● DATASET RECORDS
········

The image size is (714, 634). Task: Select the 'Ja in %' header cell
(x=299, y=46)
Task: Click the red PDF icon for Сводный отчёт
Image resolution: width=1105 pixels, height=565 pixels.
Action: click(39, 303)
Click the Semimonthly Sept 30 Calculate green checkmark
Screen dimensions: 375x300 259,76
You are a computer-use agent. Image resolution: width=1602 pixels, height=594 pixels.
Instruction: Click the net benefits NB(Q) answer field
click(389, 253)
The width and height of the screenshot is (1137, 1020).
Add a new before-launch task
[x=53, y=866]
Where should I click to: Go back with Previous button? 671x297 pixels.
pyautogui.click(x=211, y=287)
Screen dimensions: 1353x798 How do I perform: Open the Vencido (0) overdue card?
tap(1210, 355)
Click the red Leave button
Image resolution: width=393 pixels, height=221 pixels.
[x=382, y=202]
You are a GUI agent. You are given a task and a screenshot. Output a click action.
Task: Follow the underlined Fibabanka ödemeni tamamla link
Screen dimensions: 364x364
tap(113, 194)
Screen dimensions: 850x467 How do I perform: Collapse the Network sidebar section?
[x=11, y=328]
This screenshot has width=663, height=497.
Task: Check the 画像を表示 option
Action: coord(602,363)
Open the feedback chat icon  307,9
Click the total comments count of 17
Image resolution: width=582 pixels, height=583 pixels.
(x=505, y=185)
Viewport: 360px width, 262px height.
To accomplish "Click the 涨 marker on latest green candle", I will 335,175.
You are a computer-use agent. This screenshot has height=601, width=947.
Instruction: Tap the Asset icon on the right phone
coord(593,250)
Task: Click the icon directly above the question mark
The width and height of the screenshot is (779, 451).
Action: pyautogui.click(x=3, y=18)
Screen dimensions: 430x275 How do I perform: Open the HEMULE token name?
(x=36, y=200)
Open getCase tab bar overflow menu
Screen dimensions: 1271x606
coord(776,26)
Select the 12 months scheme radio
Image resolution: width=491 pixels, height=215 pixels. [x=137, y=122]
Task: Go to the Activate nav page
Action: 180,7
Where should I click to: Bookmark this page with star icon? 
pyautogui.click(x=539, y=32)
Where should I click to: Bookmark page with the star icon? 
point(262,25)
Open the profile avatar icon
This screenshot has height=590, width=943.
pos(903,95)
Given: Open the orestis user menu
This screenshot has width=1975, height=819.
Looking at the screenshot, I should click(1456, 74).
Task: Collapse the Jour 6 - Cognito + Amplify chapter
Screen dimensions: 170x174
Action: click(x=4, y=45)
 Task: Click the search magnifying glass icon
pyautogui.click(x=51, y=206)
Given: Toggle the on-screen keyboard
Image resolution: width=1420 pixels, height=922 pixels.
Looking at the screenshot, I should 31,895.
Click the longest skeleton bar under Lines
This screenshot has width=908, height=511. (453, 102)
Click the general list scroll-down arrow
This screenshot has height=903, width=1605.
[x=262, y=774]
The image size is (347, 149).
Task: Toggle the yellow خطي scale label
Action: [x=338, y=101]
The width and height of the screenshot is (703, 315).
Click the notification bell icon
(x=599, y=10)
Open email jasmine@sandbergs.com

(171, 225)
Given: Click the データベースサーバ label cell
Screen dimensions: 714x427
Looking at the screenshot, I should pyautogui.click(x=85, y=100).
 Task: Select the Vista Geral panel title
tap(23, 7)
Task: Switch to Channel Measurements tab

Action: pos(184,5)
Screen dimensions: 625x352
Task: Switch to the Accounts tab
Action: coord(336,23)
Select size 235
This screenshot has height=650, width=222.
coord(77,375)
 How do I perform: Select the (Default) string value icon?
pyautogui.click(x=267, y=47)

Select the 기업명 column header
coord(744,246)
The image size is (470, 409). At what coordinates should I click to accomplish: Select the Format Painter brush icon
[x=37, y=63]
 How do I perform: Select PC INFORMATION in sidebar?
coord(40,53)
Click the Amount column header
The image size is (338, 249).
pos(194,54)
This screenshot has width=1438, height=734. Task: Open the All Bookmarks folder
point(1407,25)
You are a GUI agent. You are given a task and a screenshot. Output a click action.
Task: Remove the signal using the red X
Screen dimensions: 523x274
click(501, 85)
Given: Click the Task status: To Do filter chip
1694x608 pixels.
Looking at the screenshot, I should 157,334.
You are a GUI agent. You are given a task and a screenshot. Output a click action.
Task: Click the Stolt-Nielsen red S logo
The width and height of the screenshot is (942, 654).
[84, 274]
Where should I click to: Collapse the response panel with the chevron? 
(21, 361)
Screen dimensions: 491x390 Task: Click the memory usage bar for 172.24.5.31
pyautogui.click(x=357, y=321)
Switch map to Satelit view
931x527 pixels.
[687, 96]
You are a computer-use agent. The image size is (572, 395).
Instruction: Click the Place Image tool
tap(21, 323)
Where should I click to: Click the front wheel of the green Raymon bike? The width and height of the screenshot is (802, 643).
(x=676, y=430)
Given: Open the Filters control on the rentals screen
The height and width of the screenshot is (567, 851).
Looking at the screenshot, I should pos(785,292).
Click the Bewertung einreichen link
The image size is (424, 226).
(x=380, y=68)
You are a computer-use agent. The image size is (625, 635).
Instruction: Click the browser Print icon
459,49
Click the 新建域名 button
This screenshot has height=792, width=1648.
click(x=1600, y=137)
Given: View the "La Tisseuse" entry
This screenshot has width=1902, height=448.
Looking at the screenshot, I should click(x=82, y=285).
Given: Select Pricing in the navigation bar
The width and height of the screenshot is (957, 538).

········

● ACTIVITY
What you return must be the lines above that run from the line with "This screenshot has width=1438, height=734." to the line with "Given: Click the Task", inclusive, each copied exactly.

● TASK RESPONSE
This screenshot has width=1438, height=734. Task: Open the All Bookmarks folder
point(1407,25)
You are a GUI agent. You are given a task and a screenshot. Output a click action.
Task: Remove the signal using the red X
Screen dimensions: 523x274
click(501, 85)
Given: Click the Task status: To Do filter chip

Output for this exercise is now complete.